# TO DO:
Reproduce verbatim the part of the rows that opens with the line containing "Click the Period column header" and closes with the line containing "point(1206,206)", both lines included.

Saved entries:
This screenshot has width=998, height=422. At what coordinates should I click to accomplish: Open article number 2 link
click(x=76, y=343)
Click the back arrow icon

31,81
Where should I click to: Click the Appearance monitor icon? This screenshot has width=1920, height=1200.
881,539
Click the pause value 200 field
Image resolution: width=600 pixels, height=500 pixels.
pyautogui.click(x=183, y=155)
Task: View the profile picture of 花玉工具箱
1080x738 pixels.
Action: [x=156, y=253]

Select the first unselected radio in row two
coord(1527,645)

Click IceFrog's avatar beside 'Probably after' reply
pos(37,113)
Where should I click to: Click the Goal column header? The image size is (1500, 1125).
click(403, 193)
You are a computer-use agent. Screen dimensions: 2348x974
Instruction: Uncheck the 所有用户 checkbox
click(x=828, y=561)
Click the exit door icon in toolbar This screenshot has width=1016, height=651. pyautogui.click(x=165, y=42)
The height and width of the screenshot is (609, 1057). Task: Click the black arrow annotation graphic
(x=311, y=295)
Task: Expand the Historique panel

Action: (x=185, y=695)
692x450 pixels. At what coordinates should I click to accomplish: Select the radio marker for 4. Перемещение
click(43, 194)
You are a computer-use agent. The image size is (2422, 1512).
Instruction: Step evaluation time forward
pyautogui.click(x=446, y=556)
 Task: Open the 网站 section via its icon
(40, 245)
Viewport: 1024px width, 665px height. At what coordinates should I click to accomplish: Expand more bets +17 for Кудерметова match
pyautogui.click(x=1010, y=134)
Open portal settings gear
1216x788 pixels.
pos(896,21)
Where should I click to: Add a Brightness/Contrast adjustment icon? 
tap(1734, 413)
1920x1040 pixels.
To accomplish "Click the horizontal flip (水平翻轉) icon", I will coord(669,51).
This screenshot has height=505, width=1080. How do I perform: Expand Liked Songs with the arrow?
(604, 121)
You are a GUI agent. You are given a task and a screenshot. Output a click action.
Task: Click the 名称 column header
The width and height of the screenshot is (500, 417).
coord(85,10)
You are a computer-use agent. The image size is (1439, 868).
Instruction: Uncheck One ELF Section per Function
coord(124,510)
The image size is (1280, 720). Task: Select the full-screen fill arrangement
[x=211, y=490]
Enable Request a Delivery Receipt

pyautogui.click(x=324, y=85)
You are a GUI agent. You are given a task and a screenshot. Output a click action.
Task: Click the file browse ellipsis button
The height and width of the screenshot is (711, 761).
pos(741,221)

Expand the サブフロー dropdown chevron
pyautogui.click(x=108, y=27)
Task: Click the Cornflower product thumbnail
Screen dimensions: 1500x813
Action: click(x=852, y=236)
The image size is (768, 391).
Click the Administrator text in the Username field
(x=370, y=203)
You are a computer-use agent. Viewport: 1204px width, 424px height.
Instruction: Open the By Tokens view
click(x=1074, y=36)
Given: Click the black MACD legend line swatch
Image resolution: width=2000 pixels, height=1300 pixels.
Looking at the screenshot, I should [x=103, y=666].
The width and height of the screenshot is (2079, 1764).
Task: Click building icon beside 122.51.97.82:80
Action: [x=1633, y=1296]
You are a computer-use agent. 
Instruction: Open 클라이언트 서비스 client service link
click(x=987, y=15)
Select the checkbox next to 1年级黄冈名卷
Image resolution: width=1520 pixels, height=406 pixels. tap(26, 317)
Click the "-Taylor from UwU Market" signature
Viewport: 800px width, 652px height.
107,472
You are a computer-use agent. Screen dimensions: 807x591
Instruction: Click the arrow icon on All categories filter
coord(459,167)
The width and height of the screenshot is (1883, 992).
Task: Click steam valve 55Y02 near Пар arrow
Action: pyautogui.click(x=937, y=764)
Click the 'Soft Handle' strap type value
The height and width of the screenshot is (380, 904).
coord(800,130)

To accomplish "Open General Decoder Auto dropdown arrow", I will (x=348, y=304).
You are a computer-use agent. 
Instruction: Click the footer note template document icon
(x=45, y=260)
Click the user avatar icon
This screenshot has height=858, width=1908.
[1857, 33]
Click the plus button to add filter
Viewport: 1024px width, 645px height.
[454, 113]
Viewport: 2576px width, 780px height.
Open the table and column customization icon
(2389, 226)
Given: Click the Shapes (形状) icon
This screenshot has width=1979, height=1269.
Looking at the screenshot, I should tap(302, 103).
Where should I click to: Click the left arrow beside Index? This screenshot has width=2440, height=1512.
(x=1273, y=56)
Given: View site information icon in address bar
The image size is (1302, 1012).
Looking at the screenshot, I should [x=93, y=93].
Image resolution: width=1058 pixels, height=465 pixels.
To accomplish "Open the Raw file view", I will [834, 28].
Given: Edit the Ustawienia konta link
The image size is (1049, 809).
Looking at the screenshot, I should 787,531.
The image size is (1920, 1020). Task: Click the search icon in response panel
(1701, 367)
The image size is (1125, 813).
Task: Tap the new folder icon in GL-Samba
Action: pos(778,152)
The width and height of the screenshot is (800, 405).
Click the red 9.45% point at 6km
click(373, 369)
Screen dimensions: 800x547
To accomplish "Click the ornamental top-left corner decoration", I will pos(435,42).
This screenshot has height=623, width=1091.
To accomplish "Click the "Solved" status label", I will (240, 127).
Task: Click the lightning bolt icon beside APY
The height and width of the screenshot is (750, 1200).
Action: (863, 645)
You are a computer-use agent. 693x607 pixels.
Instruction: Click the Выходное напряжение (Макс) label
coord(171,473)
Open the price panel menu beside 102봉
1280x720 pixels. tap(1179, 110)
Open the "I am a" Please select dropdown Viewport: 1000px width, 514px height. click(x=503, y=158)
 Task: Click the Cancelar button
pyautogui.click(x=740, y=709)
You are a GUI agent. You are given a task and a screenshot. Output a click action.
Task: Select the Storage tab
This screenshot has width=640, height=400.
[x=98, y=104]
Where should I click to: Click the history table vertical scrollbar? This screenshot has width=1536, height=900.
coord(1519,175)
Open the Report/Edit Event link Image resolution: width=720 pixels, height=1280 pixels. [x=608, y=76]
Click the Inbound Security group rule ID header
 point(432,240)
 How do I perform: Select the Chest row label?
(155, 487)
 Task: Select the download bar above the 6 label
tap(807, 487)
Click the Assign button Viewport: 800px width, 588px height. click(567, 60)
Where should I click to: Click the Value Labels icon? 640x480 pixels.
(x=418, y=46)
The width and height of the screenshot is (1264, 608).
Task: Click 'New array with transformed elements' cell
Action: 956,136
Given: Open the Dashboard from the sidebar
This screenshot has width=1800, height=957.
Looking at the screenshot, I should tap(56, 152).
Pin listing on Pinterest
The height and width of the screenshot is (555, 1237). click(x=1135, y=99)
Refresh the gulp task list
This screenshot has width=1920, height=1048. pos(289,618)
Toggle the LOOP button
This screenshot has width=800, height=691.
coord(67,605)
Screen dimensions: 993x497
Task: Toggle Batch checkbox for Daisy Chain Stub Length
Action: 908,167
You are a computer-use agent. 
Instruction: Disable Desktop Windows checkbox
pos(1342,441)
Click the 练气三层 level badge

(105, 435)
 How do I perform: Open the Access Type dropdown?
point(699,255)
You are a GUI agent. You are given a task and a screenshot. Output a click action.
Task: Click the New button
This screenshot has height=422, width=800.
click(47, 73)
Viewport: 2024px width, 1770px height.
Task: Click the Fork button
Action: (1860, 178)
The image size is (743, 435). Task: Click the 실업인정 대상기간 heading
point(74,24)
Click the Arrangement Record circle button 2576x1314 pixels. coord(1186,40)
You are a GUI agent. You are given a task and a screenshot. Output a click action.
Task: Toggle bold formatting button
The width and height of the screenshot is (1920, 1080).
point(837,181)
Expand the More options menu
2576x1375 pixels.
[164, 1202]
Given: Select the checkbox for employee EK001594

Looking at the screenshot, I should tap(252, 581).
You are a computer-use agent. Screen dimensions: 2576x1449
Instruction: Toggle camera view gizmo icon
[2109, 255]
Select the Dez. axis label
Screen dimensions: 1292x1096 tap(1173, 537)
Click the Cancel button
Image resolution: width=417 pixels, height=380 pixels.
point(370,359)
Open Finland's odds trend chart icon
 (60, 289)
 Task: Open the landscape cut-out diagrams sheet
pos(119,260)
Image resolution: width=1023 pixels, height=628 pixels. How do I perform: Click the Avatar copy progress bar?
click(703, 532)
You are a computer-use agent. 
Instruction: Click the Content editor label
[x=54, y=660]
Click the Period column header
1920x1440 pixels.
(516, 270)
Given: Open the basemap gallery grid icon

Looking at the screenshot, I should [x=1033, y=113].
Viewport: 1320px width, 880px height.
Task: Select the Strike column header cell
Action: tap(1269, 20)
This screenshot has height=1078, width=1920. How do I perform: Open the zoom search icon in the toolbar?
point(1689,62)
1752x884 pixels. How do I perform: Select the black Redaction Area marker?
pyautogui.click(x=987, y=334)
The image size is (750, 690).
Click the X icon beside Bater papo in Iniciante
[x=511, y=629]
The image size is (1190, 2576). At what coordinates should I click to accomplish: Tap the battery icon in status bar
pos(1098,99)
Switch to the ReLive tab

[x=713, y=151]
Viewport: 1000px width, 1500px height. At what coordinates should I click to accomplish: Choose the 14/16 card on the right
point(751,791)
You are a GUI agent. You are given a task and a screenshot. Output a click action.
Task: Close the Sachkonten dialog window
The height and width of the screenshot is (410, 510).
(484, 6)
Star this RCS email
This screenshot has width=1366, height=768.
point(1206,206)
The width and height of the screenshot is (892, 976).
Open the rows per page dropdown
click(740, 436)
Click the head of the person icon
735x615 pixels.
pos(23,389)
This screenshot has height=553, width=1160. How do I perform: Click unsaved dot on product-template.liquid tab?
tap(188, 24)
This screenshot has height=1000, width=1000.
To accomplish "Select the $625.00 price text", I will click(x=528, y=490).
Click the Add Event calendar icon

# WORKED ANSWER:
Click the Period column header
1920x1440 pixels.
(516, 270)
Given: Open the basemap gallery grid icon

Looking at the screenshot, I should [x=1033, y=113].
Viewport: 1320px width, 880px height.
Task: Select the Strike column header cell
Action: tap(1269, 20)
This screenshot has height=1078, width=1920. How do I perform: Open the zoom search icon in the toolbar?
point(1689,62)
1752x884 pixels. How do I perform: Select the black Redaction Area marker?
pyautogui.click(x=987, y=334)
The image size is (750, 690).
Click the X icon beside Bater papo in Iniciante
[x=511, y=629]
The image size is (1190, 2576). At what coordinates should I click to accomplish: Tap the battery icon in status bar
pos(1098,99)
Switch to the ReLive tab

[x=713, y=151]
Viewport: 1000px width, 1500px height. At what coordinates should I click to accomplish: Choose the 14/16 card on the right
point(751,791)
You are a GUI agent. You are given a task and a screenshot. Output a click action.
Task: Close the Sachkonten dialog window
The height and width of the screenshot is (410, 510).
(484, 6)
Star this RCS email
This screenshot has width=1366, height=768.
point(1206,206)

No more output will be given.